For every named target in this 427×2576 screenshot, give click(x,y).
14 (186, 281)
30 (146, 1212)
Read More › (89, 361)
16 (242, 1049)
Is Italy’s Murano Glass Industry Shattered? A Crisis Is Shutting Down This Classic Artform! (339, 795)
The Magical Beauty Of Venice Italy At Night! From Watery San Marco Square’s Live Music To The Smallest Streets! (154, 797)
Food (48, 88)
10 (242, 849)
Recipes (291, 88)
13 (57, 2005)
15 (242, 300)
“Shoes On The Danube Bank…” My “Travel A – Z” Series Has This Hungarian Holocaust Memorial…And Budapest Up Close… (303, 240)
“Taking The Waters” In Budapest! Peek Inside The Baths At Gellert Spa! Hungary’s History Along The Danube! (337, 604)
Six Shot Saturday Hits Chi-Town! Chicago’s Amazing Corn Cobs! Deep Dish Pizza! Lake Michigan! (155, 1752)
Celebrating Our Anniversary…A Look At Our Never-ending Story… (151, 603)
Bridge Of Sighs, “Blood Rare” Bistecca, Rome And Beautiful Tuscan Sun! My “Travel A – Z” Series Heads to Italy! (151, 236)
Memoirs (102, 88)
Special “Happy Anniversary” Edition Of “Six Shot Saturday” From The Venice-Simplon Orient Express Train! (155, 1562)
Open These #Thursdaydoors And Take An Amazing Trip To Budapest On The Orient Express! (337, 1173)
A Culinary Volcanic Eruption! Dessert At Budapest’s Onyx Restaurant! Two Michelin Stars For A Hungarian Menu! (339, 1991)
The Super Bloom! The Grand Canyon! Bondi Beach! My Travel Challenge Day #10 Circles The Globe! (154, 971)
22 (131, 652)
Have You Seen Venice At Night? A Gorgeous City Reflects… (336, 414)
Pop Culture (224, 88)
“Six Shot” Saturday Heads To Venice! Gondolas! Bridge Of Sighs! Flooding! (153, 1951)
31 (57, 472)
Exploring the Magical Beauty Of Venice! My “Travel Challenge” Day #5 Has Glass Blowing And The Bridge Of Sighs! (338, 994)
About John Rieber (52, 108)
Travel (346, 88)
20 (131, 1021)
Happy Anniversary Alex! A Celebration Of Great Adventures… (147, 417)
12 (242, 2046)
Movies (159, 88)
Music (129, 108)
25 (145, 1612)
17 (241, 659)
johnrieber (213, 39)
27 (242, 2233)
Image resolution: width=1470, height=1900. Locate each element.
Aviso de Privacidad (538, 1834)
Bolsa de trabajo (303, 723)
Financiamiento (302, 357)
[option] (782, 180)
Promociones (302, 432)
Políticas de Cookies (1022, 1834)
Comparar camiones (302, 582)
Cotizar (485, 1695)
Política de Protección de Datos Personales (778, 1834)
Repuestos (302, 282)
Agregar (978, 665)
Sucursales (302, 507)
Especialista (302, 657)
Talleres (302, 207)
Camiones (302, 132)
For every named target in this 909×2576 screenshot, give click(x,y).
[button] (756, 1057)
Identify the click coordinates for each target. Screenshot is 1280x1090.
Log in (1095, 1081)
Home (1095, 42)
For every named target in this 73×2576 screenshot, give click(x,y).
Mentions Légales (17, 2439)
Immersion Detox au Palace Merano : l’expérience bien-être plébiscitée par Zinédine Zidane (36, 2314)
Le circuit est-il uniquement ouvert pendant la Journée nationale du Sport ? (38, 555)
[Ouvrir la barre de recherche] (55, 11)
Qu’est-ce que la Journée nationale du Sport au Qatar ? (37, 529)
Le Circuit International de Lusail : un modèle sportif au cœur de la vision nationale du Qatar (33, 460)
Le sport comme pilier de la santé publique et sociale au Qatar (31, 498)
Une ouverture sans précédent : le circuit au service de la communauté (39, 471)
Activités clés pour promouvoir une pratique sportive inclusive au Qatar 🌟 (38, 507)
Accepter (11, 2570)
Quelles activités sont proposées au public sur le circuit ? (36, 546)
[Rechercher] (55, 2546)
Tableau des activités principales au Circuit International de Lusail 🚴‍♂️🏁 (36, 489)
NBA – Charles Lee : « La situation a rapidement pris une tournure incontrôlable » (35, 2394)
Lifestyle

* * * * * * *

Work instructions: Give again, exactly, every line from the one holding "[option] (782, 180)" to the last line of the data.

Response to the exercise:
[option] (782, 180)
Promociones (302, 432)
Políticas de Cookies (1022, 1834)
Comparar camiones (302, 582)
Cotizar (485, 1695)
Política de Protección de Datos Personales (778, 1834)
Repuestos (302, 282)
Agregar (978, 665)
Sucursales (302, 507)
Especialista (302, 657)
Talleres (302, 207)
Camiones (302, 132)
For every named target in this 909×2576 screenshot, give click(x,y).
[button] (756, 1057)
Identify the click coordinates for each target. Screenshot is 1280x1090.
Log in (1095, 1081)
Home (1095, 42)
For every named target in this 73×2576 screenshot, give click(x,y).
Mentions Légales (17, 2439)
Immersion Detox au Palace Merano : l’expérience bien-être plébiscitée par Zinédine Zidane (36, 2314)
Le circuit est-il uniquement ouvert pendant la Journée nationale du Sport ? (38, 555)
[Ouvrir la barre de recherche] (55, 11)
Qu’est-ce que la Journée nationale du Sport au Qatar ? (37, 529)
Le Circuit International de Lusail : un modèle sportif au cœur de la vision nationale du Qatar (33, 460)
Le sport comme pilier de la santé publique et sociale au Qatar (31, 498)
Une ouverture sans précédent : le circuit au service de la communauté (39, 471)
Activités clés pour promouvoir une pratique sportive inclusive au Qatar 🌟 (38, 507)
Accepter (11, 2570)
Quelles activités sont proposées au public sur le circuit ? (36, 546)
[Rechercher] (55, 2546)
Tableau des activités principales au Circuit International de Lusail 🚴‍♂️🏁 (36, 489)
NBA – Charles Lee : « La situation a rapidement pris une tournure incontrôlable » (35, 2394)
Lifestyle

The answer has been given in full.